Connectome-wide association analysis identified significant brain functional alteration in adults with attention-deficit/hyperactivity disorder

Adults with attention-deficit/hyperactivity disorder (ADHD), as an extreme-phenotype of ADHD, is still facing problems of inconsistency and undeciphered mechanisms for its neuropathology. To address this matter, our present study performed connecotome-wide voxel-based analyses with the resting-state fMRI data of 84 adults with ADHD and 89 healthy controls. We found that functional connectivity patterns of the left precuneus and the left middle temporal significantly altered in ADHD populations serving as potential neural biomarkers to distinguish ADHD with healthy controls, with subsequent seed-based analysis revealing the dysfunction of functional connections both intra- and inter- default mode and attention networks, among which middle temporal gyrus plays the key role of bridge linking the default mode and attention networks.
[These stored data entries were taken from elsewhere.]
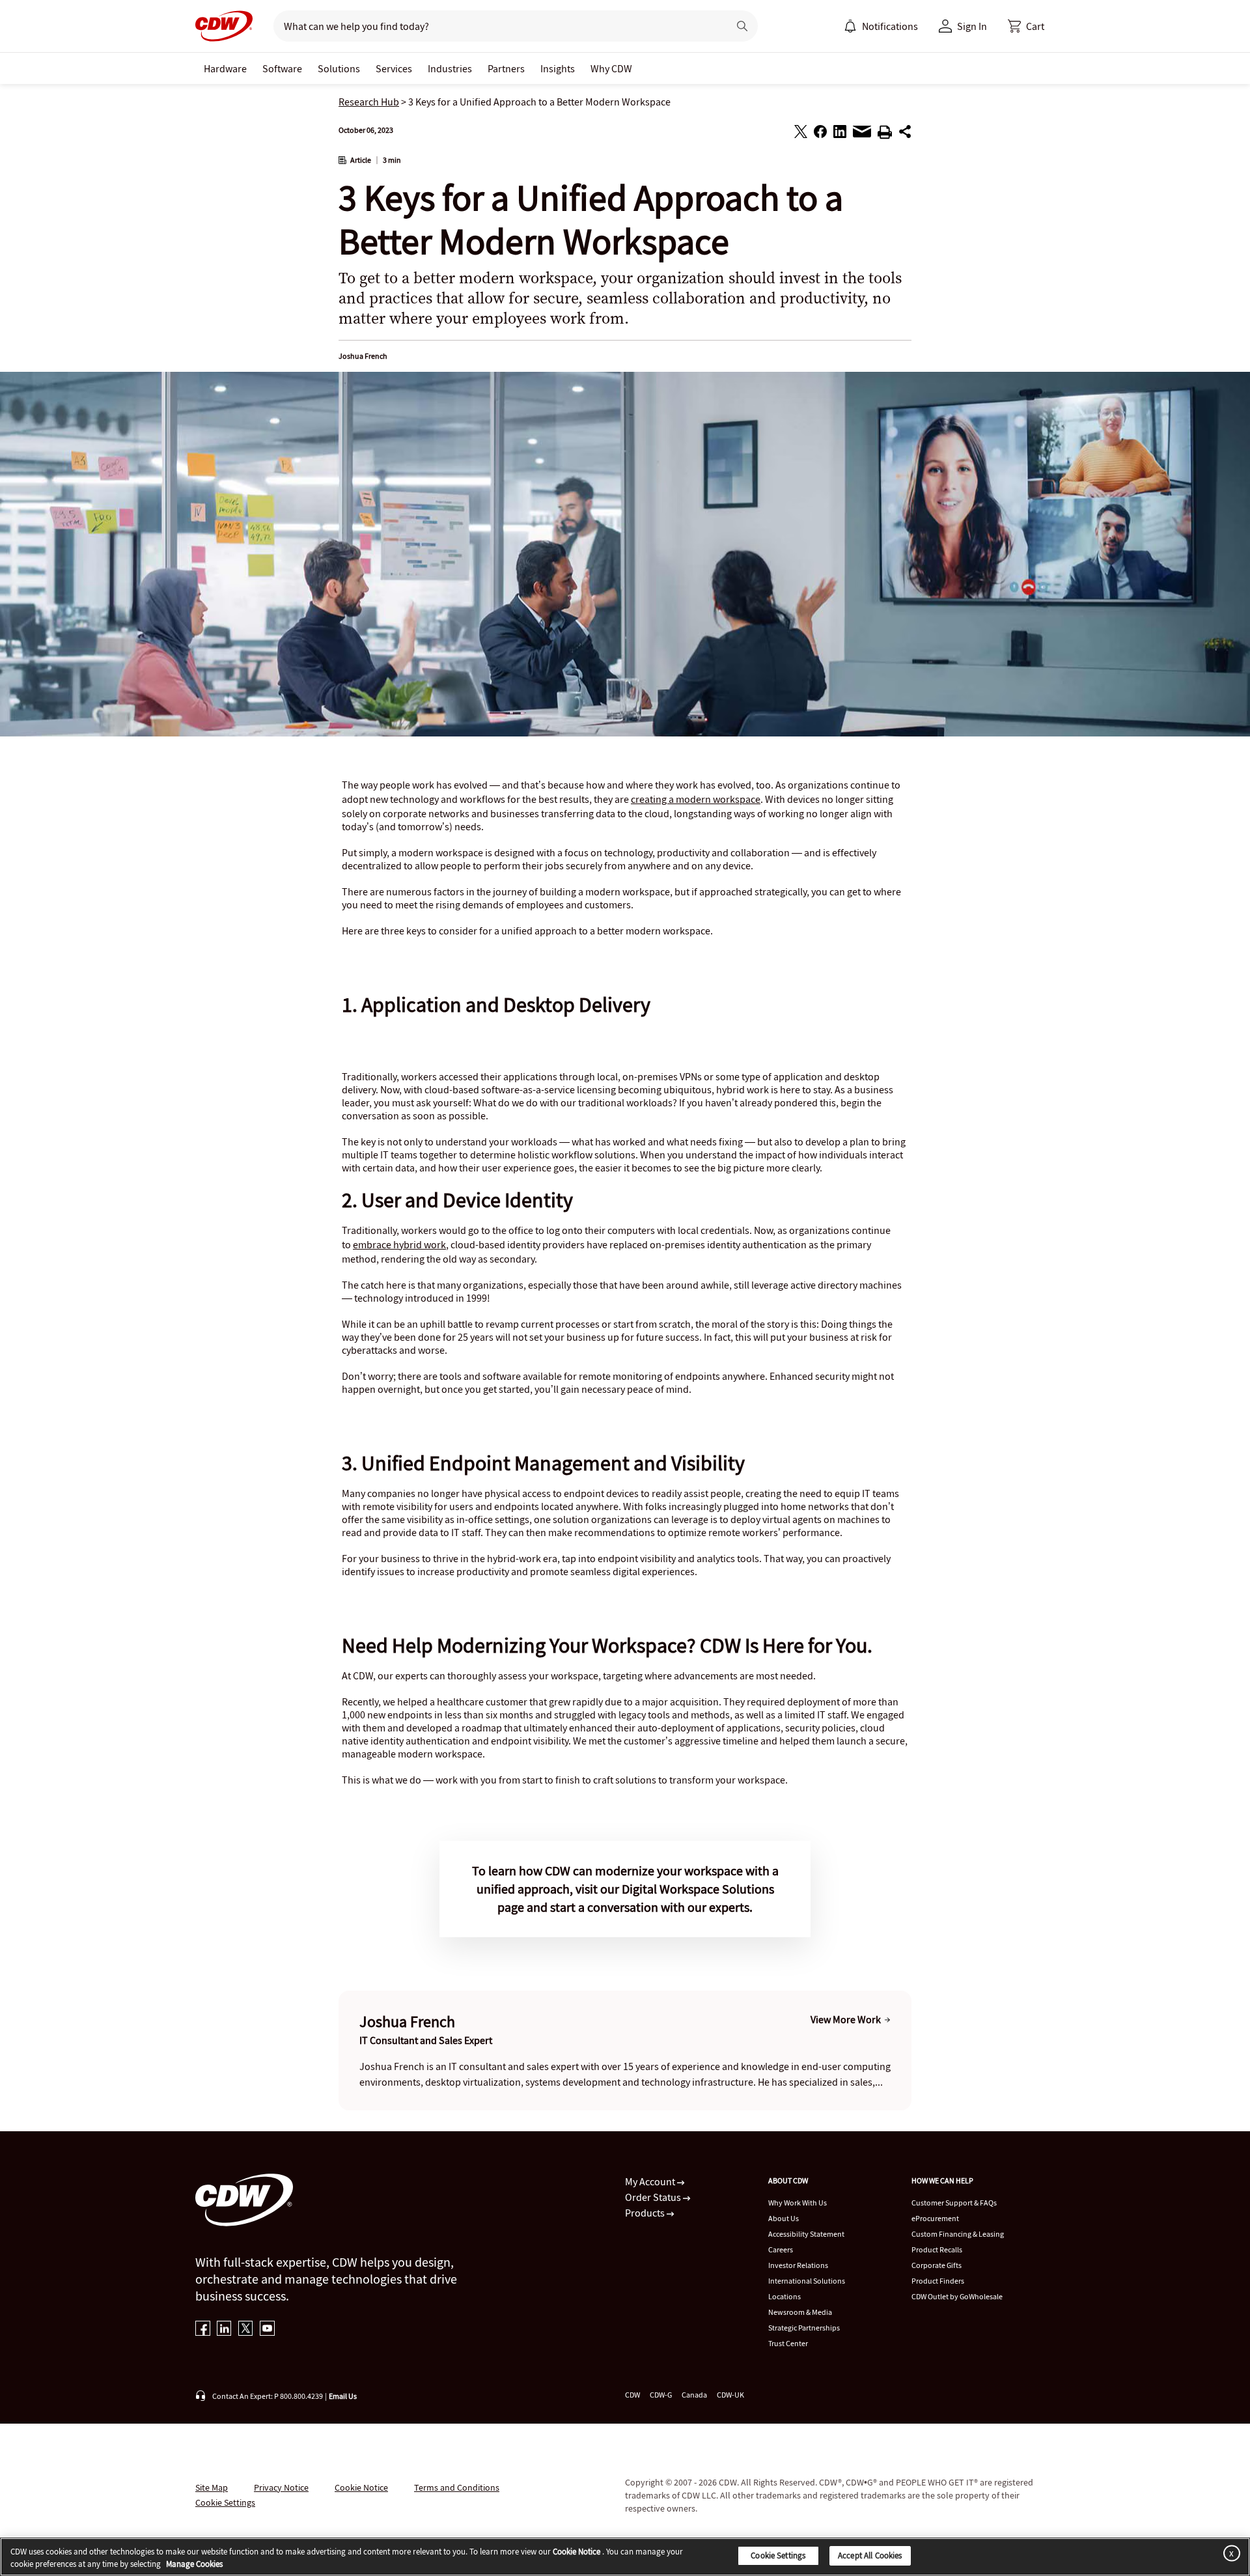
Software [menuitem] (282, 68)
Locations (784, 2296)
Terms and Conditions (456, 2487)
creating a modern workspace (695, 798)
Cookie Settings (778, 2555)
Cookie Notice (361, 2487)
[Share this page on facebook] (820, 133)
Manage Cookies (194, 2564)
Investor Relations (798, 2265)
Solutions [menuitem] (339, 68)
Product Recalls (936, 2249)
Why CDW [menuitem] (611, 68)
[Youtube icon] (267, 2329)
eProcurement (935, 2218)
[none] (225, 68)
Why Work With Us (797, 2202)
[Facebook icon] (202, 2329)
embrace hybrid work (399, 1244)
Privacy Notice (281, 2487)
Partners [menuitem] (506, 68)
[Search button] (742, 26)
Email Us (343, 2396)
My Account (651, 2181)
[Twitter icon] (245, 2329)
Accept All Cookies (870, 2555)
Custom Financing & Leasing (957, 2234)
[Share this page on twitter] (800, 133)
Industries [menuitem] (450, 68)
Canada (694, 2395)
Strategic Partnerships (804, 2327)
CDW (632, 2395)
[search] (495, 26)
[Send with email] (862, 135)
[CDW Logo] (224, 26)
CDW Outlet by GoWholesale (957, 2296)
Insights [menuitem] (557, 68)
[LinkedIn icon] (224, 2329)
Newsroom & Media (800, 2312)
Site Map (211, 2487)
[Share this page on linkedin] (839, 133)
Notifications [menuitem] (890, 26)
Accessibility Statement (806, 2234)
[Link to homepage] (224, 26)
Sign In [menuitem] (972, 26)
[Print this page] (885, 134)
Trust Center (788, 2343)
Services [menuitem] (394, 68)
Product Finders (937, 2281)
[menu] (881, 26)
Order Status (654, 2197)
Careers (780, 2249)
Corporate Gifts (936, 2265)
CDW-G (661, 2395)
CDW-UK (730, 2395)
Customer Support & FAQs (954, 2202)
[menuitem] (850, 26)
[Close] (1229, 2553)
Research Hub (369, 101)
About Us (783, 2218)
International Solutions (806, 2281)
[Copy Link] (904, 133)
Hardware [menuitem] (225, 68)
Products (646, 2212)
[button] (1026, 26)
After cognitive behavioral therapy, two of these ADHD-altered functional connections ameliorated accompanied with improvement of ADHD core symptoms. Additionally, imaging genetic analyses also revealed close relationships between the observed brain functional alterations and ADHD-risk genes. Taken together, our findings suggested the interference of default mode on attention networks in adults with ADHD, which would be severing as a potential biomarker for both ADHD pathogenesis and treatment effects.